The girl drew close to him with that appealing gesture of a woman who wants help or strength from some one, and laid her face on his arm.
“I want yo,’ Allen, yo’ know that. I hain’t feelin’ bad to go, only I do hate to wear that dress mighty bad. Yo’ know Pap bought it fo’ me to wear to the Bethel camp-meetin’. He got real silk ribbon fo’ it, too, jist after he sold the sheep, yo’ know. It seems real mean to run away in it.”
Don’t wear it then, I kin get yo’ plenty o’ dresses, wear what yo’ got on, yo’ surely purty enough fo’ me that way.”
“No, I must wear it, cause I ain’t got nothin’ else good enough to marry yo’ in. But don’t lets talk about it no mo’ dear. What time yo’ goin’ to come tonight?”
“Bout ten o’clock I reckon. I better not come too early, yo’ folks might hear me. I lay I won’t go fer away today, them revenue fellers is lookin’ fo’ me purty sharp.”
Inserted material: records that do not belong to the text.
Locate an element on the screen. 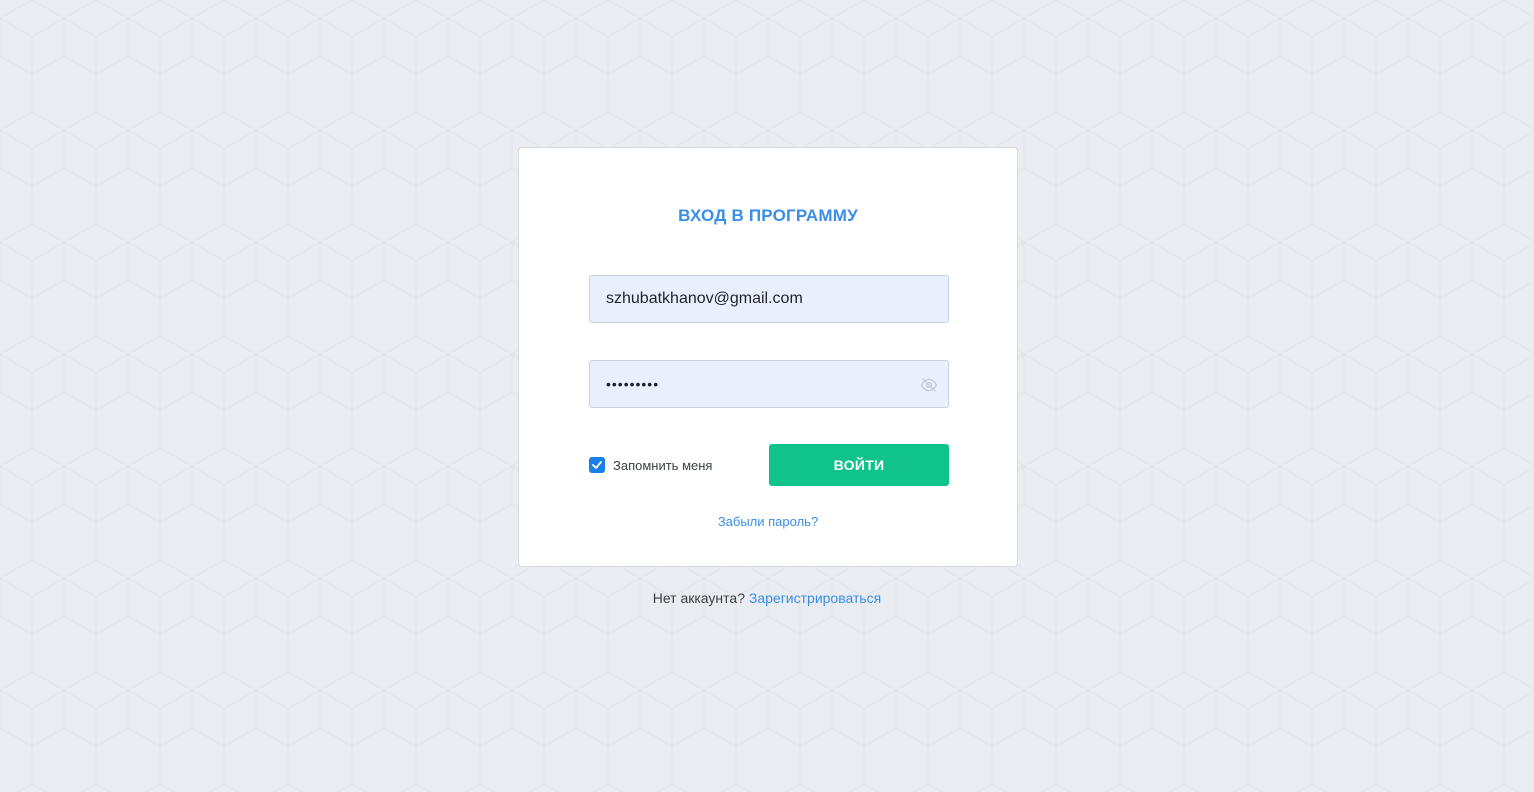  remember-me-checkbox: Запомнить меня is located at coordinates (650, 465).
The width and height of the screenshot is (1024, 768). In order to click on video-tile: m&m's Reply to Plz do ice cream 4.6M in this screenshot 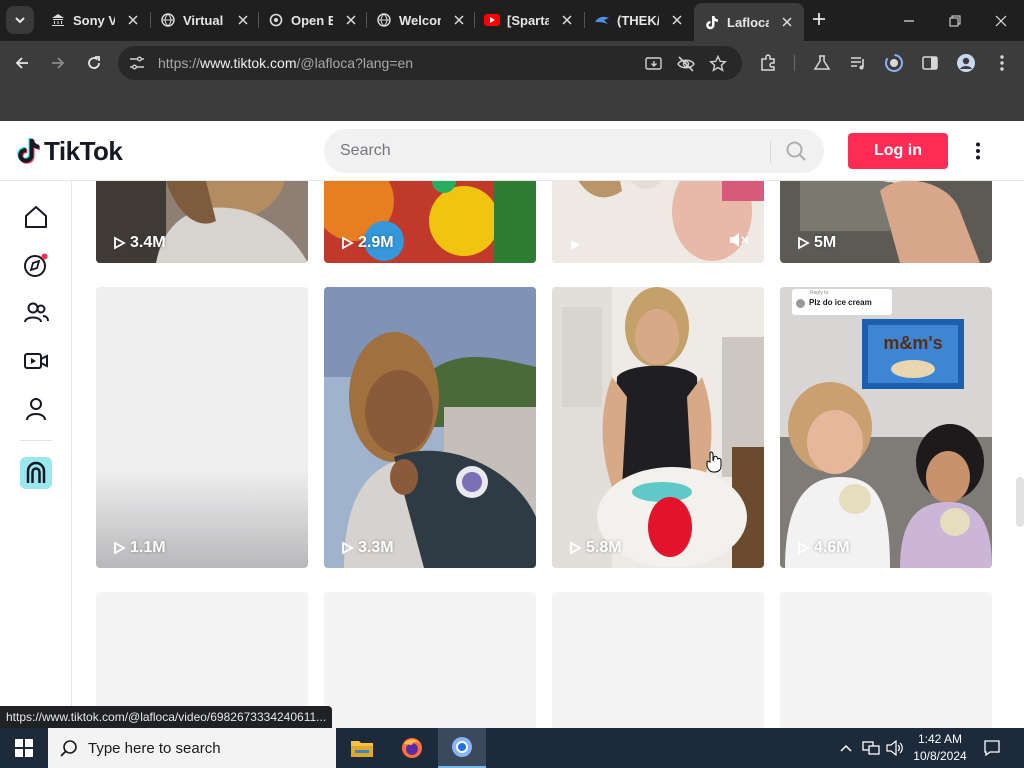, I will do `click(886, 428)`.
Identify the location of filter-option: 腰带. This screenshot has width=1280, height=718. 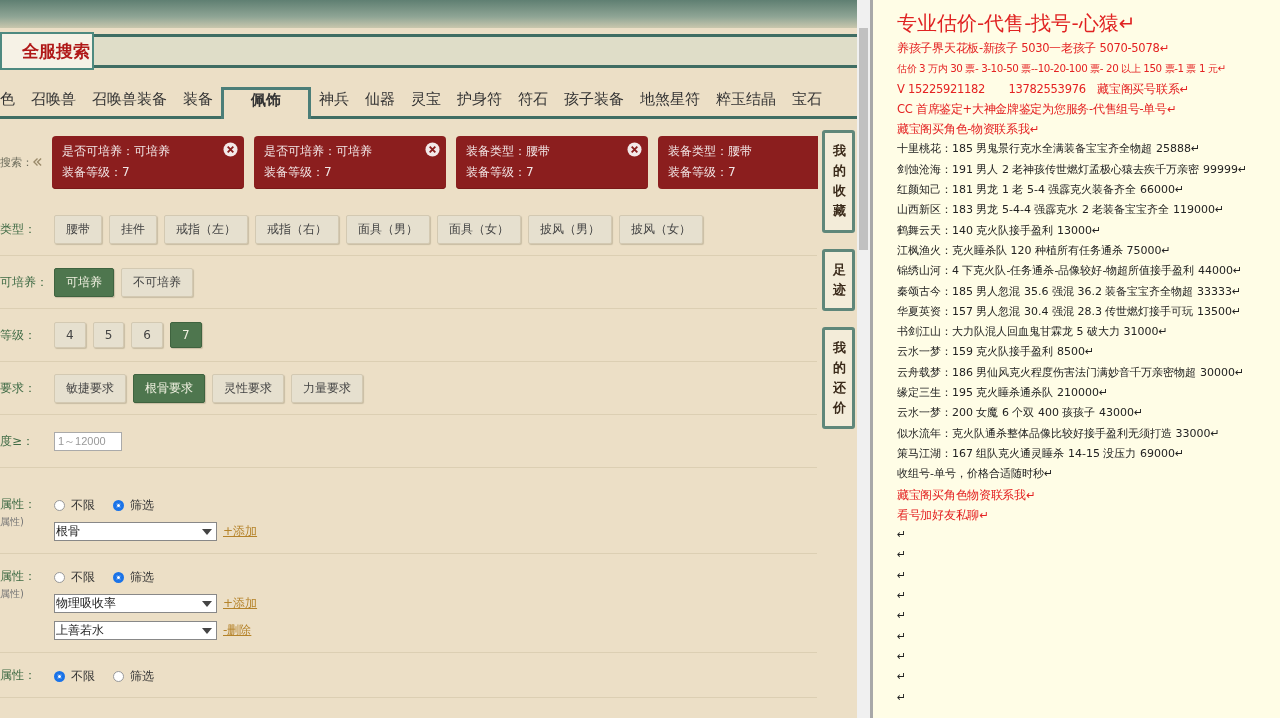
(78, 229).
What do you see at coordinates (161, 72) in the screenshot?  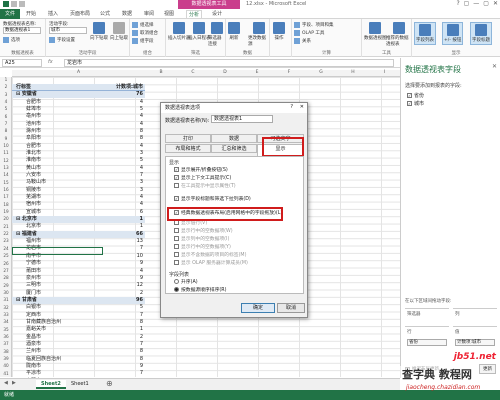 I see `column-header: B` at bounding box center [161, 72].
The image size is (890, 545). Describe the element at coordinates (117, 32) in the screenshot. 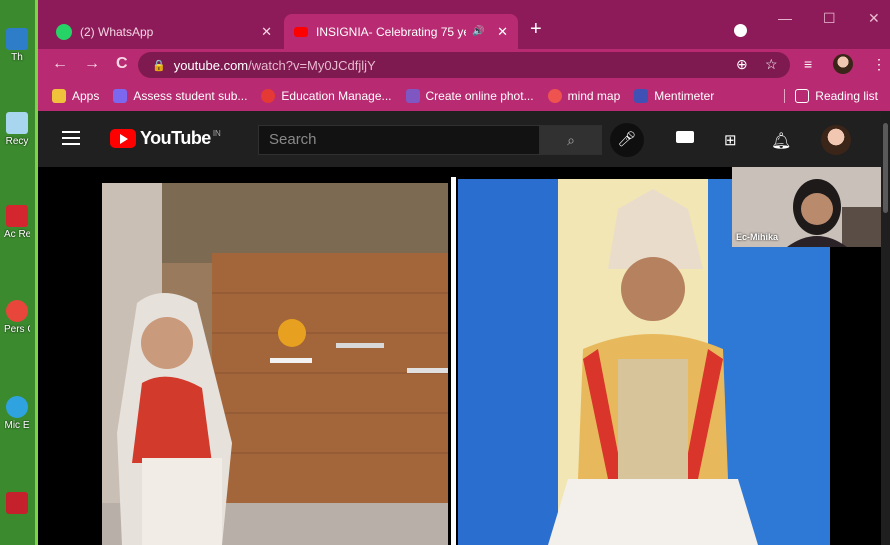

I see `tab-title: (2) WhatsApp` at that location.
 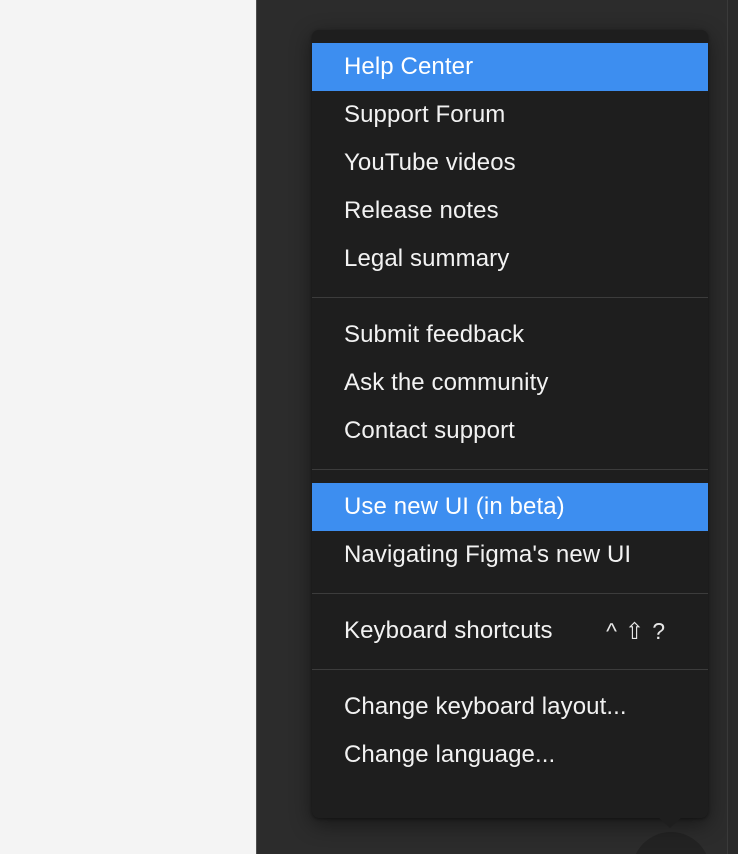 I want to click on menu-item-navigating-figma-new-ui: Navigating Figma's new UI, so click(x=510, y=555).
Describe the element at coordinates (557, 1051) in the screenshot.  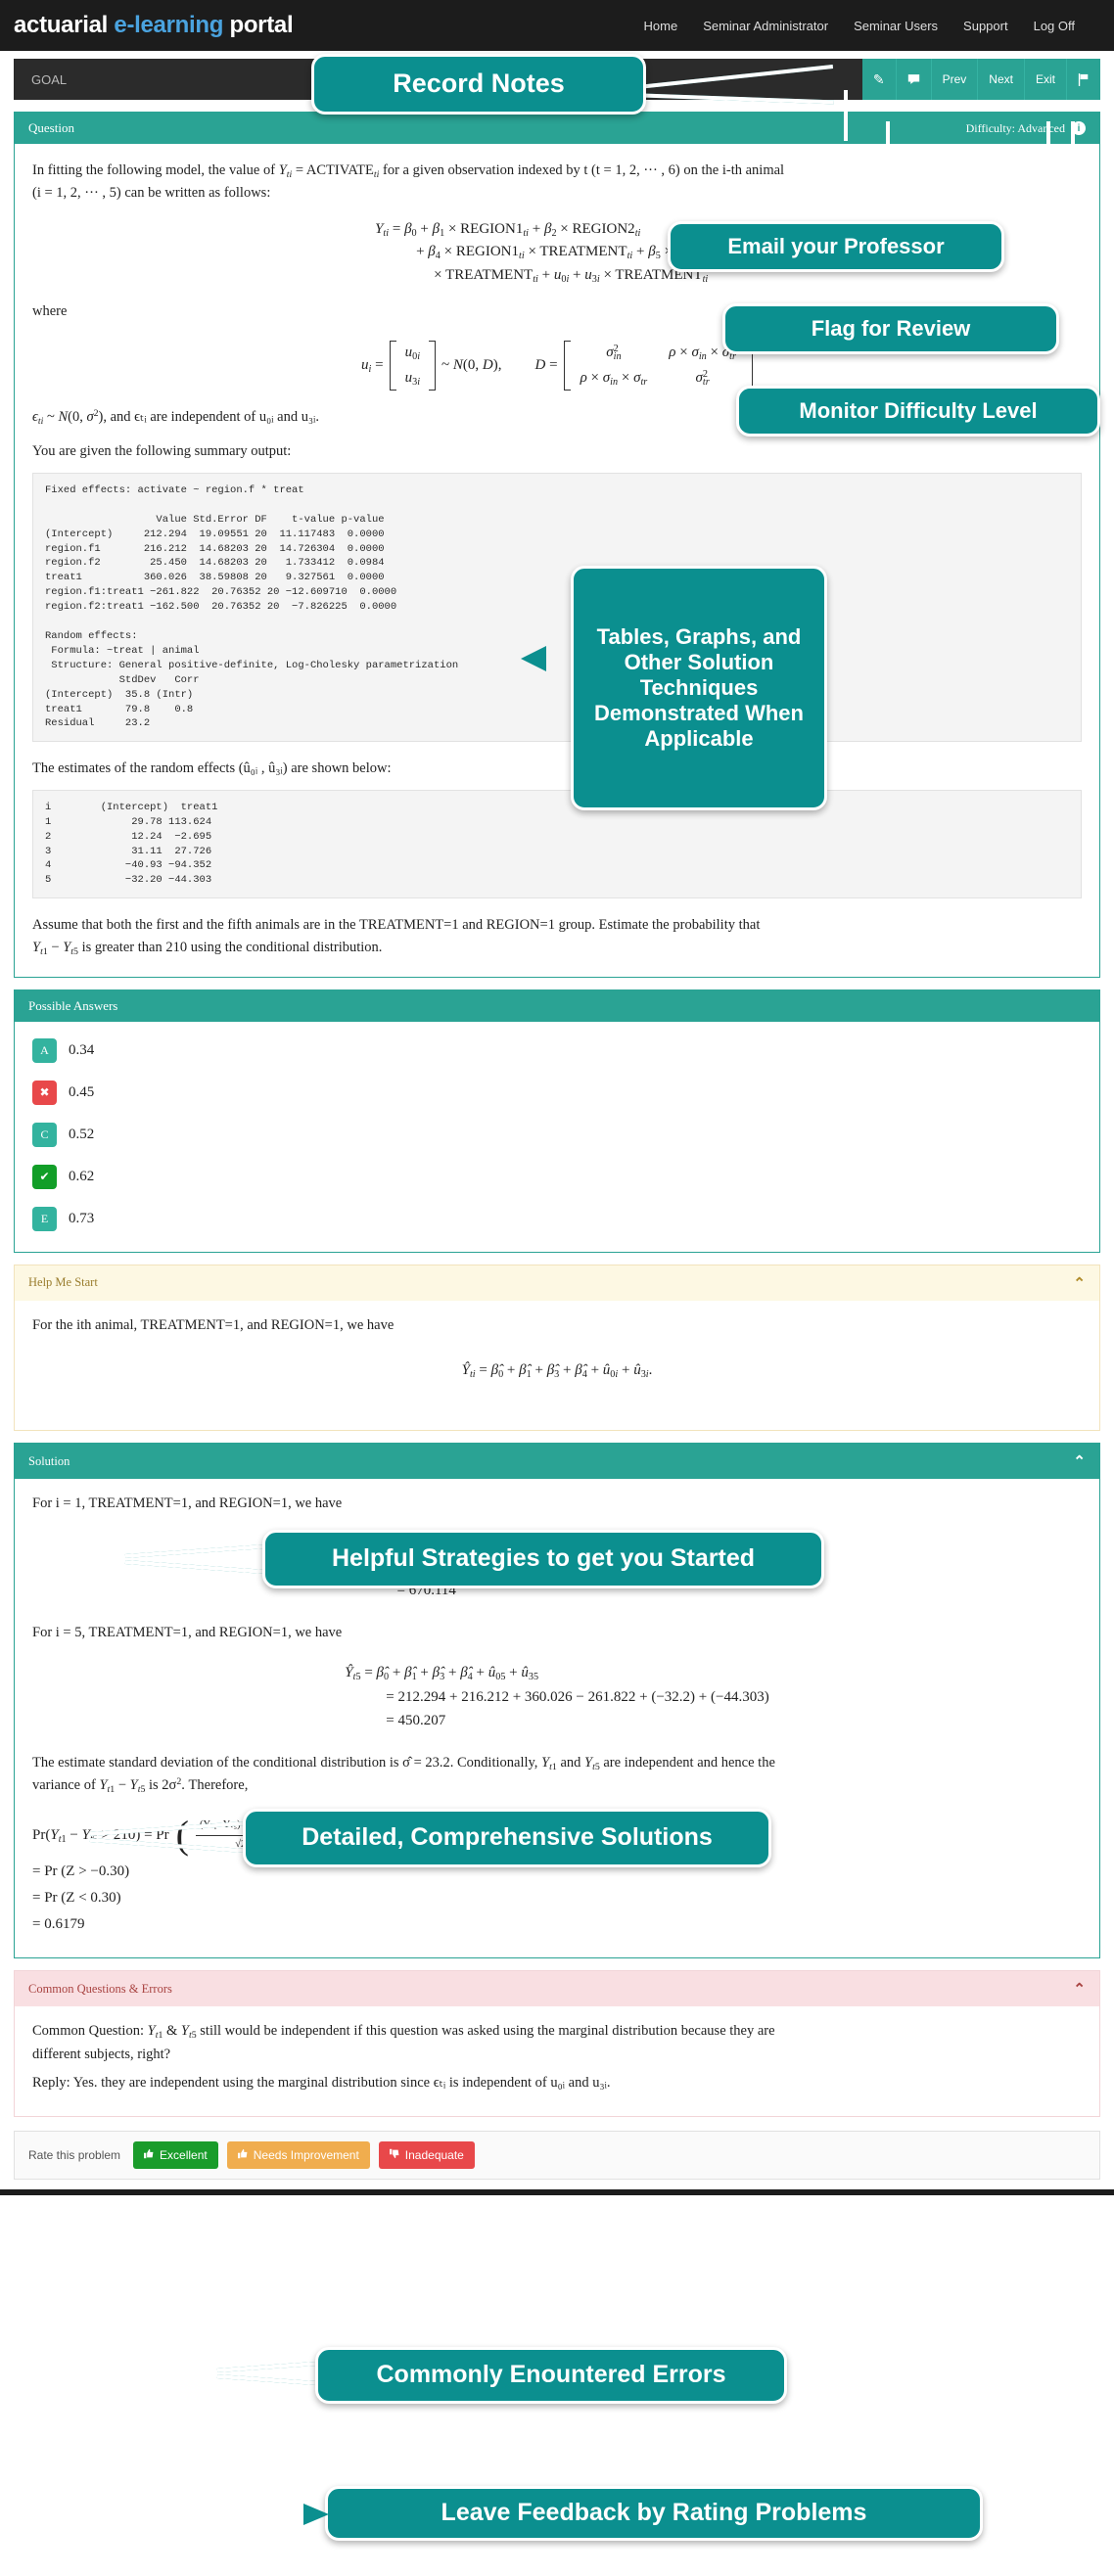
I see `answer-option-a: A 0.34` at that location.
“I knowed they would be, I knowed it all along. I wish yo’ wouldn’t still no mo’. I jist am scared to death now all the time fo’ fear they’ll ketch yo’. Why don’t yo’ quit stillin’ now, Allen?”
“Law me, honey! There hain’t no harm in it. I jist makes a little fo’ the campmeetin’s.”
“I don’t keer ’bout the harm, its yo’ I’m feerd fo’.
“Don’t yo’ wor
ry ’bout me. I kin give ’em the slip. I’ll be here tonight at ten o’clock if all the revenue officers in the country are afer me. I’ll come down here by the big chistnut an’ whistle. What shall I whistle, anyhow, so yo’ kin know its me?”